Indigenous People 2012



On 11 October 2012, the United Nations Postal Administration will issue 18 commemorative stamps in denominations of US$ 0.45, CHF 0.85 and € 0.70 in a mini-sheet format of six stamps each on the theme "Indigenous People". This is the third in a series of stamps on Indigenous People, which were painted by the artist Stephen Bennett (USA).




The Declaration on the Rights of Indigenous Peoples was adopted by the United Nations General Assembly in 2007. The Declaration is the most comprehensive statement of the rights of indigenous peoples ever developed, giving prominence to collective rights to a degree unprecedented in international human rights law. It emphasizes the rights of indigenous peoples to live in dignity, to maintain and strengthen their own institutions, cultures and traditions and to pursue their self-determined development, in keeping with their needs and aspirations. The adoption of this Declaration is the clearest indication yet that the international community is committing itself to the protection of the individual and collective rights of indigenous peoples.



Indigenous people are the inheritors and practitioners of unique cultures and ways of relating to other people and to the environment. Indigenous people have retained social, cultural, economic and political characteristics that are distinct from those of the dominant societies in which they live. Despite their cultural differences, the various groups of indigenous people around the world share common problems related to the protection of their rights as distinct peoples.



Estimates point to more than 370 million indigenous people in some 90 countries worldwide. While they are from diverse geographical and cultural backgrounds, they share challenges such as lack of basic health care, limited access to education, loss of control over land, discrimination, forced assimilation, abject poverty, displacement, human rights violations, and economic and social marginalization.

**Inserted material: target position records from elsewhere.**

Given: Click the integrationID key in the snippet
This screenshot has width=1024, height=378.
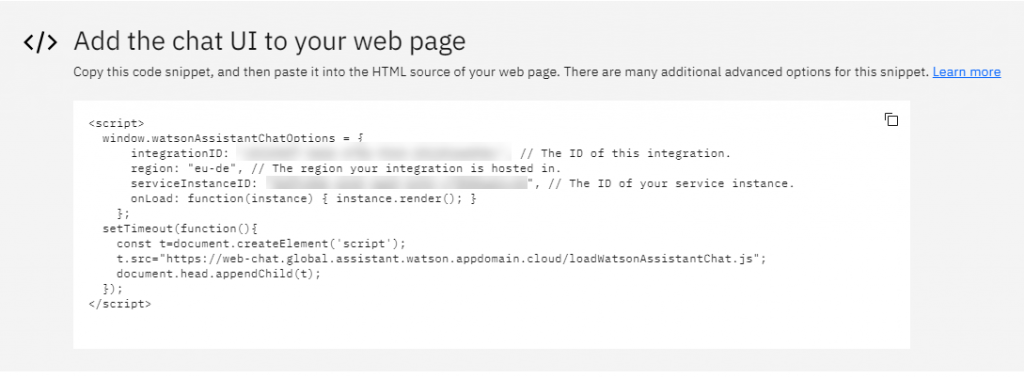Looking at the screenshot, I should (x=179, y=153).
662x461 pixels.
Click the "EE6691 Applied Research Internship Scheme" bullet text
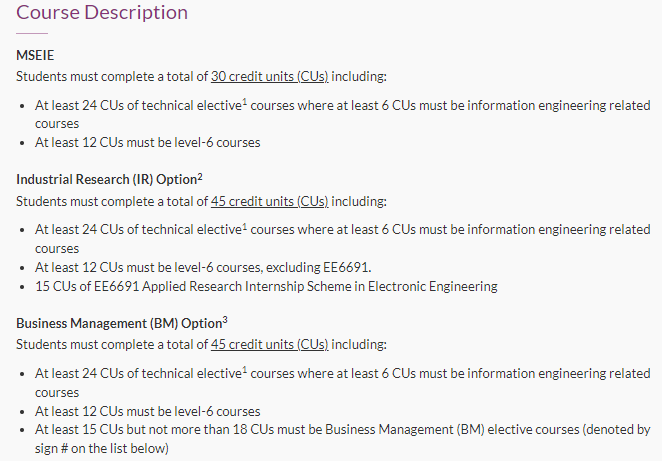coord(266,287)
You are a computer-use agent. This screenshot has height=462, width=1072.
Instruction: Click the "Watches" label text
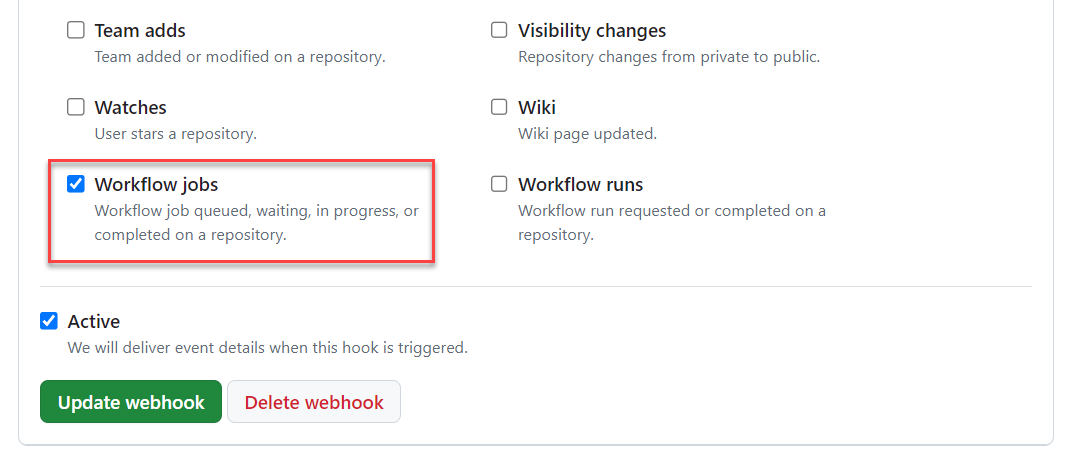[130, 108]
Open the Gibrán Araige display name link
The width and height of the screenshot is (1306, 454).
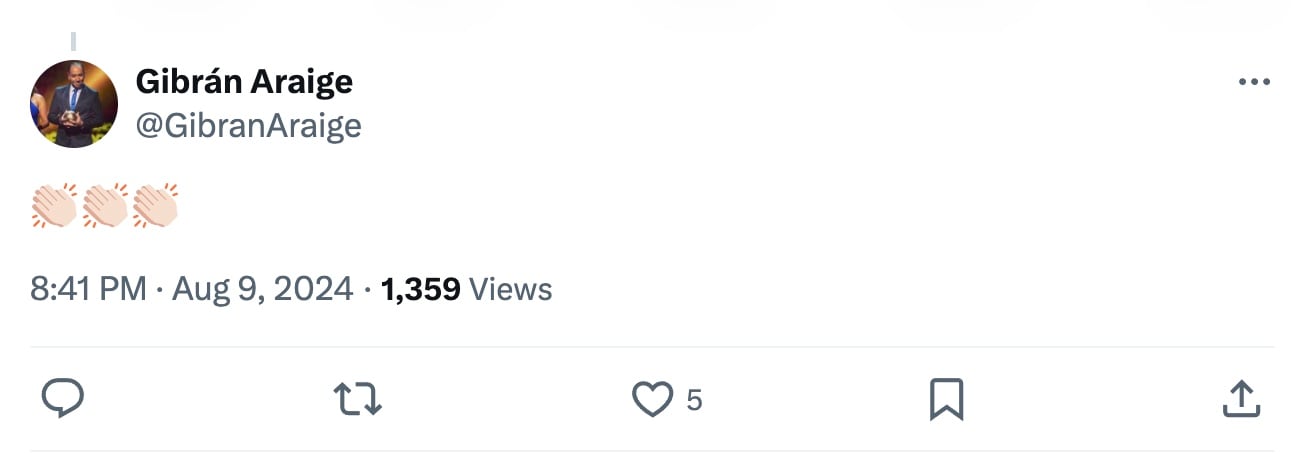tap(244, 82)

Indigenous people around the world have sought recognition of their identities, their ways of life and their right to traditional lands, territories and natural resources; yet throughout history, their rights have been violated. Indigenous peoples are arguably among the most disadvantaged and vulnerable groups of people in the world today. The international community now recognizes that special measures are required to protect the rights of the world's indigenous peoples.


€ 0.70
 
 

Stamp Specifications




Format: 30 mm horizontally by 40 mm vertically, perforation to perforation



Perforation: 13.5



Marginal inscriptions: The vertical mini-sheets of six stamps have one marginal inscriptions in the center of the bottom margin. The marginal inscription consists of the United Nations emblem with the text "United" above and the text "Nations" below the emblem. One copyright symbol with the year 2012 appears in the lower left margin. The artist's signature appears in the lower right margin.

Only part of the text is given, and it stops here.